His death: suicide, at 23, he had just written his book and had gone to hear a symphony of Ludwig Van Beethoven, on October 17, 1910.
“The lamp goes out due to lack of oil, I get extinguished from the overflowing of abundance.”
It was Carlo Michelstaedter!
A few days later, I had finally this weird book in my possession.
This second encounter, equally overwelming as the first, made me realize the importance of the effect of this work on my way of thinking.
That’s how I discovered a self-portrait of Carlo, whose quality has proven to me that, that was no longer necessary – that this man was truly gifted in regards to everything, except perhaps for life, as a ladyfriend pointed out some day.
Thereafter, I was able to read a very enlightening preface by Sergio Campailla, a scholarly interpeter of Michelstaedter’s work, enriched by a brief biography, as the young writer’s age obliged!
However, I could not make the decision to read that book, as I feared its impact on myself.

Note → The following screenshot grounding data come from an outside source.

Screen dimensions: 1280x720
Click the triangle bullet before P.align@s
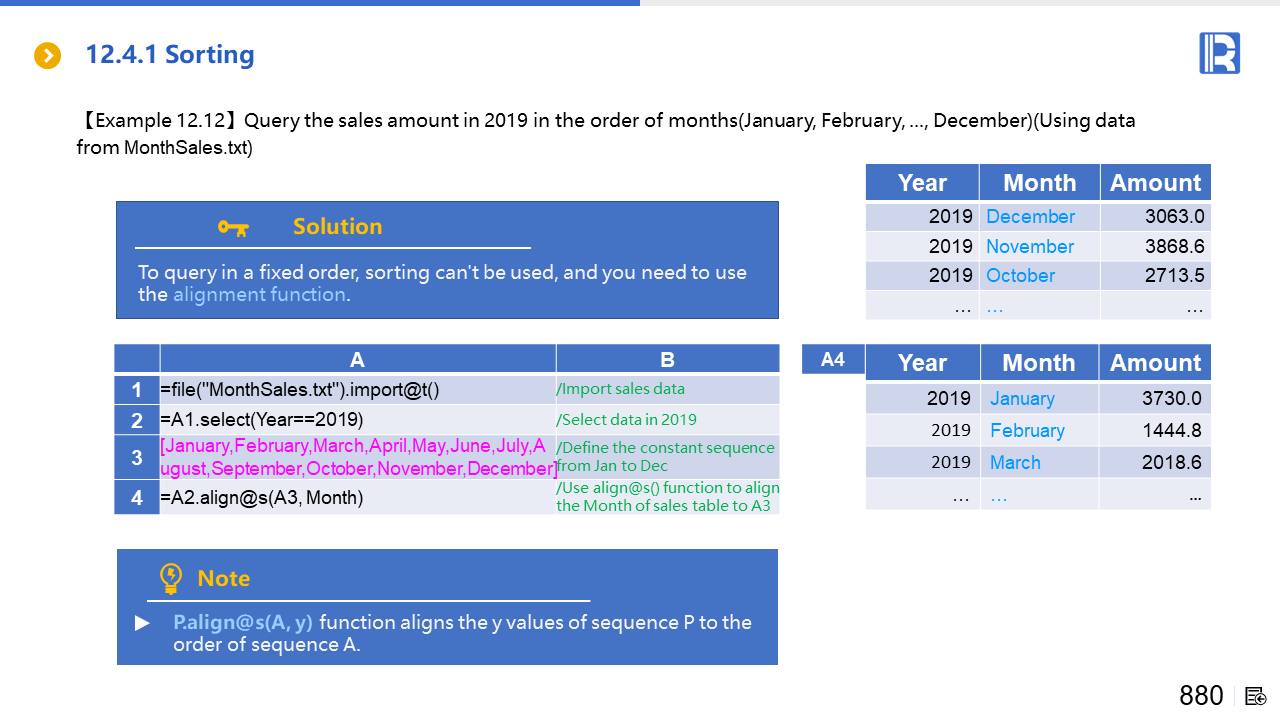142,623
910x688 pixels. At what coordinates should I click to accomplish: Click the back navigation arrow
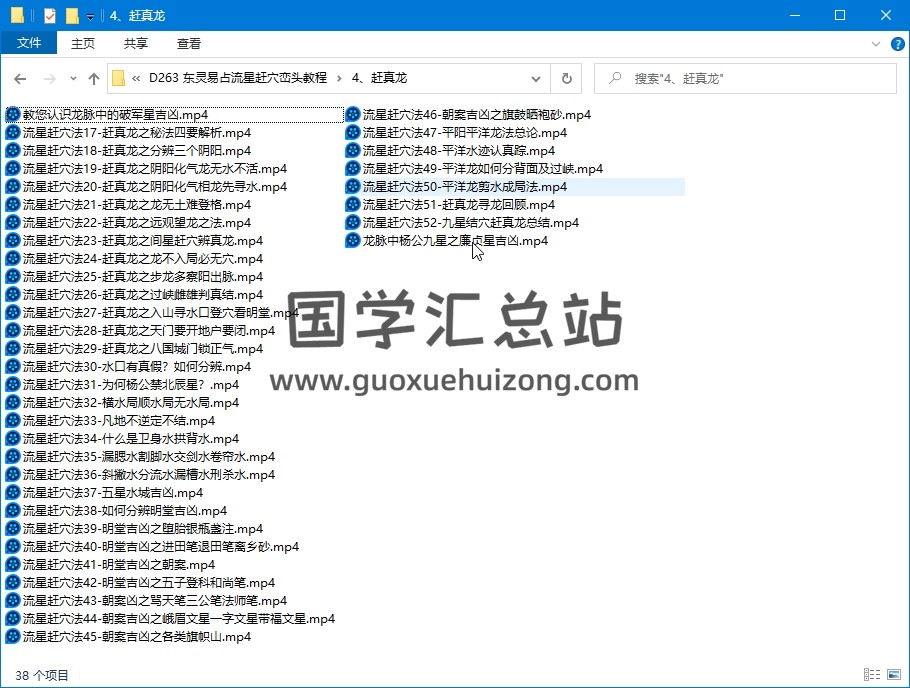(20, 78)

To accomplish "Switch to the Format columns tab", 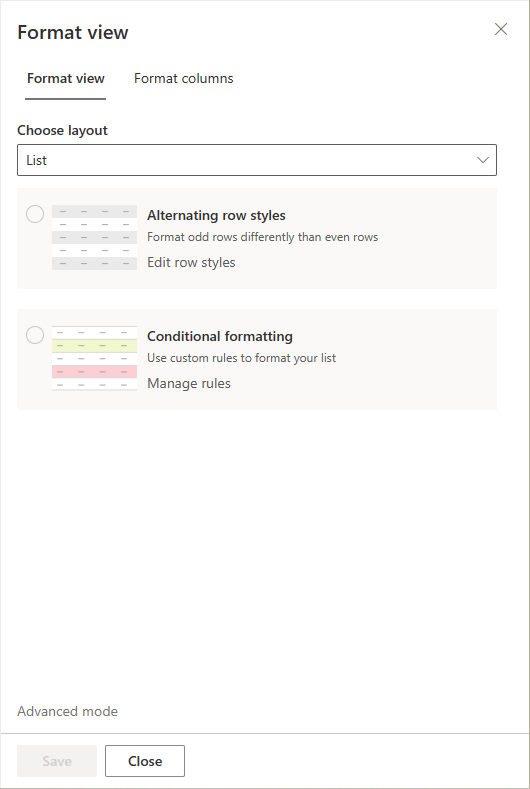I will pyautogui.click(x=184, y=78).
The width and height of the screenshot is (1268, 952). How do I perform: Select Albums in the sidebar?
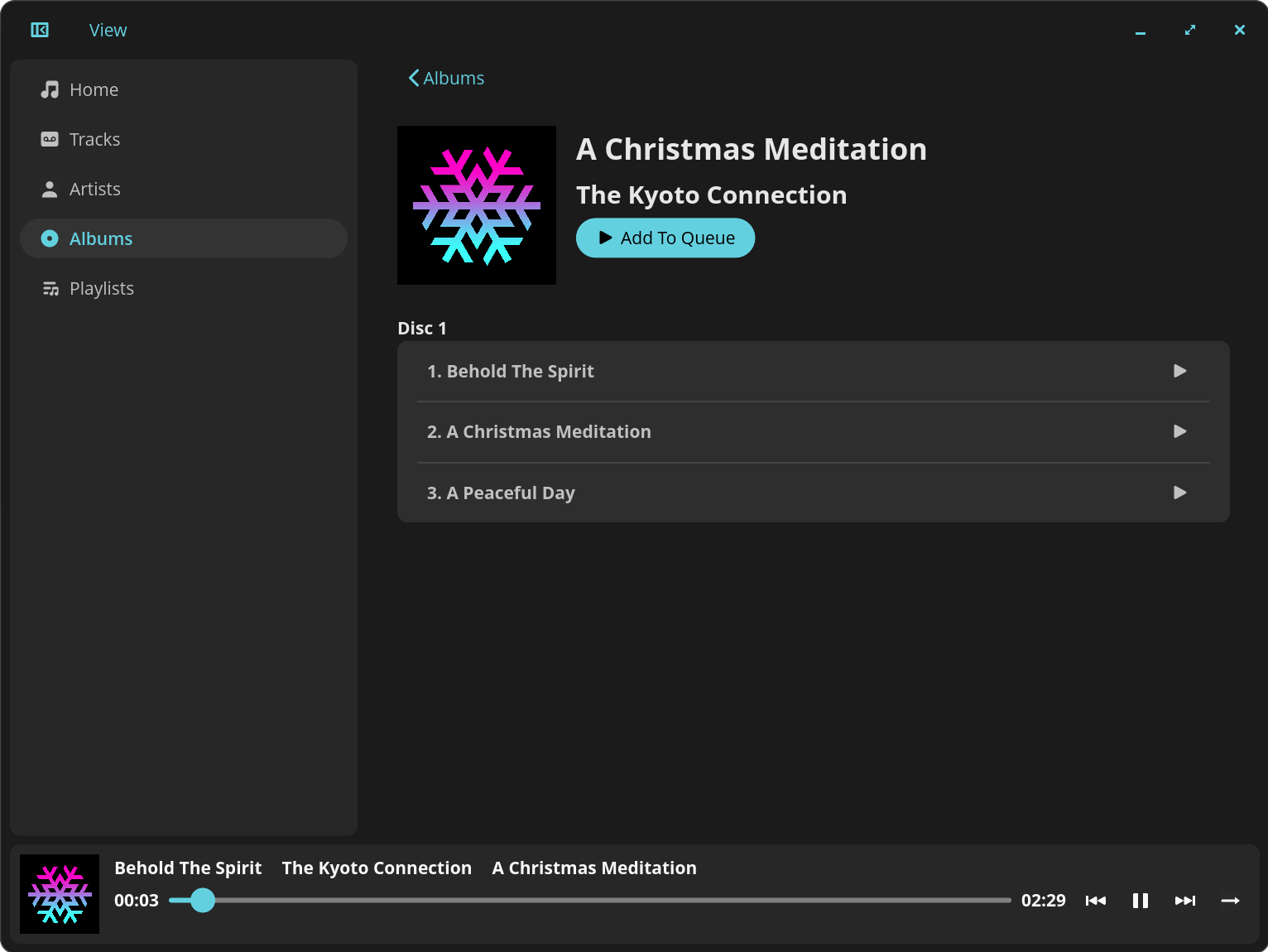[x=101, y=238]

At that period, I was writing an important article and I avoided any philosophical influence, in order to be as authentic as possible for my readers.
A year after those events, I got myself around to reading this fantastic book.
I had decided to learn, even if it meant that I may die doing so.
Although the theme may seem infertile initially, soon enough one realizes that it touches on the fundamental.
Moreover, a writer is more competent in creating a universe out of nothingness, than to use life, which is full of irrational phenomena in order to write.
As Nietzsche said, through Zarathustra, after the death of God, and the last human, the most contemptible of all, as he had lost the notion of his own exceedance, the hyperhuman will arrive, who will create new values and whose will, will be the fullest assurance of life.
That hyperhuman was C. MICHELSTAEDTER.
But faced with his inability to jolt the human inertia, he committed suicide.